В театре у Гриши настроение всегда становилось приподнятым. Казалось, самый воздух этому способствовал. Каким-то неуловимым ароматом было полно все кругом: и зал, и фойе, и коридоры, и даже гардеробные ниши. А оживленные взоры, устремленные кому-то навстречу? А сдержанный гул, постепенно нарастающий, праздничный?
На этот раз даже обстановка в театре представилась необычной. Зал был красный с золотом. Под лепным потолком сияла, отсвечивая радужными огоньками, огромная хрустальная люстра. Кованными из бронзы казались украшавшие барьеры лож крылатые римские шлемы, скрещенные мечи, факелы с витым, круто отнесенным в сторону пламенем. Все это при внимательном осмотре оказывалось деревянным, покрытым сусальным золотом, кое-где потемневшим в изгибах резьбы. Ну так что ж? Даже дерево здесь лицедействовало, оборачиваясь бронзой… Это было сродни театральному волшебству, по законам которого города из картона выглядели на сцене величественными, а пригоршни граненых стекол блистали алмазами.
Волшебство… Оно началось с появлением Мефистофеля.
Это был не тот примелькавшийся дьявол, которого Грише уже доводилось видеть на театральных подмостках, — одетый в черное узкое трико изворотливый черт, проворно исчезающий при виде креста.
Нет, к рампе вышел князь тьмы, в плаще, подбитом алым шелком, с украшенной драгоценными камнями нагрудной цепью, с рыцарской шпагой на боку.
Но главное было, конечно, не в этом.
Главное таилось в необъяснимой власти, магической силе, которая как бы струилась в зрительный зал с каждым словом, с каждым движением артиста.
Голос свободной и пленительной мощи заполнил все кругом: поток, не знающий берегов.
Певец. Актер.
Но он не только пел. И не только играл.
Он жил и заставлял вас жить рядом с ним — в мире, озаренном радостью, светом, восторгом.
Он заставлял покоряться ему, безоглядно отрешаться — пусть на час только — ото всего и наслаждаться радостным своим пленом.
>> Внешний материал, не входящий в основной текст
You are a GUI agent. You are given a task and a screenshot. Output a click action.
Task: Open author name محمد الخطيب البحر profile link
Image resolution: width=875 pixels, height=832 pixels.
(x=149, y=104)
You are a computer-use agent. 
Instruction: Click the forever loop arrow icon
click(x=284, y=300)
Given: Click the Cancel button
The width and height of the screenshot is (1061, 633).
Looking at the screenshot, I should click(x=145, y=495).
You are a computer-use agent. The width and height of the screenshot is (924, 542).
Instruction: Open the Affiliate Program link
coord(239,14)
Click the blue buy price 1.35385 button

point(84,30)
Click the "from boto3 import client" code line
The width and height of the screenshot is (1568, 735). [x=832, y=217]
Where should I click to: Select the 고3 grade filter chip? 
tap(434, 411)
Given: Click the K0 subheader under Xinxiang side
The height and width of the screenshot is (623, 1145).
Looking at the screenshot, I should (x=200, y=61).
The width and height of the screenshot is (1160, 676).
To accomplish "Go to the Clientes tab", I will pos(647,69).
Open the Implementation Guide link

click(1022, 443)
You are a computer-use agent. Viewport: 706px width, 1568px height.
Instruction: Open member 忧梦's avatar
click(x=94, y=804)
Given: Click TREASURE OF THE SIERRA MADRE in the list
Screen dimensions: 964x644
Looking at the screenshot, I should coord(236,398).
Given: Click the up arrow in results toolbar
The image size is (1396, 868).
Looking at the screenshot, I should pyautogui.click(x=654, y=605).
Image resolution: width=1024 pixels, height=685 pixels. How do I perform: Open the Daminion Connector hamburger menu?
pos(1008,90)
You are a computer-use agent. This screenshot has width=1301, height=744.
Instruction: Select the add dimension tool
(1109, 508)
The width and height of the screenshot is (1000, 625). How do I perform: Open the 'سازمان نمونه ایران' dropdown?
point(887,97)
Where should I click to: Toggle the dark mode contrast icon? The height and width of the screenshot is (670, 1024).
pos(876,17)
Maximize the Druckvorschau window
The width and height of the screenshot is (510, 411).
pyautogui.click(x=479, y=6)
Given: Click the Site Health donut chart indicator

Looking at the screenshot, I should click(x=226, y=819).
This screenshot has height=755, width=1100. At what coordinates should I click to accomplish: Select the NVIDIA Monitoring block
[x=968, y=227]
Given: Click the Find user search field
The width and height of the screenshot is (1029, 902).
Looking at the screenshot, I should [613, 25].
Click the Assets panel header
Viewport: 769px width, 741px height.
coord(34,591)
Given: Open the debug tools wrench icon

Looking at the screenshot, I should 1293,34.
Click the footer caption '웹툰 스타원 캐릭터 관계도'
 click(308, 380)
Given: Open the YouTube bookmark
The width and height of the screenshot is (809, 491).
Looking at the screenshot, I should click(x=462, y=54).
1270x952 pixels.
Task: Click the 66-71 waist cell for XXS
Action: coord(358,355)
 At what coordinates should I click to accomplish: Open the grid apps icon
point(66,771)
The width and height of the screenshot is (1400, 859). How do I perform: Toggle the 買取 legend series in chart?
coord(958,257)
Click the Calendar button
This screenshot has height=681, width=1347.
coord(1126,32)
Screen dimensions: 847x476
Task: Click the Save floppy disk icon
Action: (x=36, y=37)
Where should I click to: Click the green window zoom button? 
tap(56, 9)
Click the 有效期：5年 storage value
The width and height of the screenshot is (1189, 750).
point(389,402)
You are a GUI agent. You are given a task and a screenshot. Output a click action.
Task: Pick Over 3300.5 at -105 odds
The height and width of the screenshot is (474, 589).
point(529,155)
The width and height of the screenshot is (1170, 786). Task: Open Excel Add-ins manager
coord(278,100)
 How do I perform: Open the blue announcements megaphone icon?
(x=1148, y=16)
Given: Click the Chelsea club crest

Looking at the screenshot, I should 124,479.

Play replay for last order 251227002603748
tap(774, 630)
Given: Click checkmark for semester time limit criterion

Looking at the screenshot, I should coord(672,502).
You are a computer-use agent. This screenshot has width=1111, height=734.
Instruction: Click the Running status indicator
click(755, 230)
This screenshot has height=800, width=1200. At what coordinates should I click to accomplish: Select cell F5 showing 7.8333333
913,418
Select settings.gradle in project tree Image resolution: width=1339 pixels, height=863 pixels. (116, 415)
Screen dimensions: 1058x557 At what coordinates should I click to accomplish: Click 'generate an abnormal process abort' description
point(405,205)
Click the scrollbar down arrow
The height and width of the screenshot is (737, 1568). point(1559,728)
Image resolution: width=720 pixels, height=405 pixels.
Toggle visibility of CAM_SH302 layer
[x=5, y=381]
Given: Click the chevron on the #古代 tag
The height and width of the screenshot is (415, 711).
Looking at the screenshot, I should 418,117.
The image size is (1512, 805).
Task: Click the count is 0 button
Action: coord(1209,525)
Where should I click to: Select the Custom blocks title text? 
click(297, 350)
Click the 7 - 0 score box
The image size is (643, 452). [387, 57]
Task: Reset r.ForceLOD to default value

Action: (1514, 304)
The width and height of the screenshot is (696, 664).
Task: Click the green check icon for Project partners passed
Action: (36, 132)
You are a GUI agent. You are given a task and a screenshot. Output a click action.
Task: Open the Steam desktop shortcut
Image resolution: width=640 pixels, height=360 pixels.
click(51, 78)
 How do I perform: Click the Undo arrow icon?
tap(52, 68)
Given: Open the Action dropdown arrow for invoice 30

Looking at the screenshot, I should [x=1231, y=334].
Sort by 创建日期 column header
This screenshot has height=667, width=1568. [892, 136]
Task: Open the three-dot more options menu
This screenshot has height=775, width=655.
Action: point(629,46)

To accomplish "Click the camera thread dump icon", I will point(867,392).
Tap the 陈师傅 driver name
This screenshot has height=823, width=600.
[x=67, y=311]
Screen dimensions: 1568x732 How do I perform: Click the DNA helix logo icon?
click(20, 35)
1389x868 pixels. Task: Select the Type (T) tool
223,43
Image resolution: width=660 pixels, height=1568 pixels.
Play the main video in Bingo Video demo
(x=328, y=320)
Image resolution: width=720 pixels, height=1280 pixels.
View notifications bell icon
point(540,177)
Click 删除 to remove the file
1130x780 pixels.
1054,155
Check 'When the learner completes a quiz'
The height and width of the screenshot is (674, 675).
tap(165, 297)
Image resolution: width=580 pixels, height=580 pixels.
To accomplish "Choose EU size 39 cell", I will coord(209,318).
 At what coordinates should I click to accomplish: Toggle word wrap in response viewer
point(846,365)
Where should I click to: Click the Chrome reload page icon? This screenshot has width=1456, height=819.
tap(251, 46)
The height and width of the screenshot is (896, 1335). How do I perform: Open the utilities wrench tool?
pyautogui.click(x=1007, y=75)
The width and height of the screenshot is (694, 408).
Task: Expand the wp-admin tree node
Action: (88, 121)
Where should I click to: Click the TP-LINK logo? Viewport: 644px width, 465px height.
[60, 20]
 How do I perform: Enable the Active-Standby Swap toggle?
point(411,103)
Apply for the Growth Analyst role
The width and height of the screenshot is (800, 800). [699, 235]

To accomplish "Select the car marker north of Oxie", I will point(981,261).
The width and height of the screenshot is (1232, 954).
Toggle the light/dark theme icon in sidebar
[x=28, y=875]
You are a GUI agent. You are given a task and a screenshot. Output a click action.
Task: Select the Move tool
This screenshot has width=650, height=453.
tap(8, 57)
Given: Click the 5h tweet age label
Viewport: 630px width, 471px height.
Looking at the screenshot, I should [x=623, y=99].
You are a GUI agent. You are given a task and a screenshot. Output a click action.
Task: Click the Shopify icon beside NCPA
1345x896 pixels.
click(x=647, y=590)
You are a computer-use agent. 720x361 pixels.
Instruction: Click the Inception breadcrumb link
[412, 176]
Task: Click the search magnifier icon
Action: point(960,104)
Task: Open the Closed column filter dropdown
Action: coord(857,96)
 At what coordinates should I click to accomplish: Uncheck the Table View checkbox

Каждое его движение было пластично и верно до предела. И невольно охватывал вас мимолетный страх: так легко перейти предел — еще один жест, и будет нарушена какая-то правда, священная и для него и для вас. Но он не делал этого лишнего жеста — и правда оставалась нетронутой.
Гриша забыл обо всем… О Репниковой, о Барятине, о Тане Кучковой. О свистке, лежавшем в его кармане.
…Поселяне и рыцари преграждают путь дьяволу крестообразными рукоятками своих мечей. Черту полагается при этом трепетать от страха, содрогаться, никнуть к земле, исчезать.
Но тут произошло совсем другое.
Мефистофель молниеносным движением загородился от креста плащом, повернутым к залу красной изнанкой, — она вспыхнула под упавшим сверху лучом прожектора, как огненный столб, — грозный, готовый испепелить каждого, кто к нему прикоснется.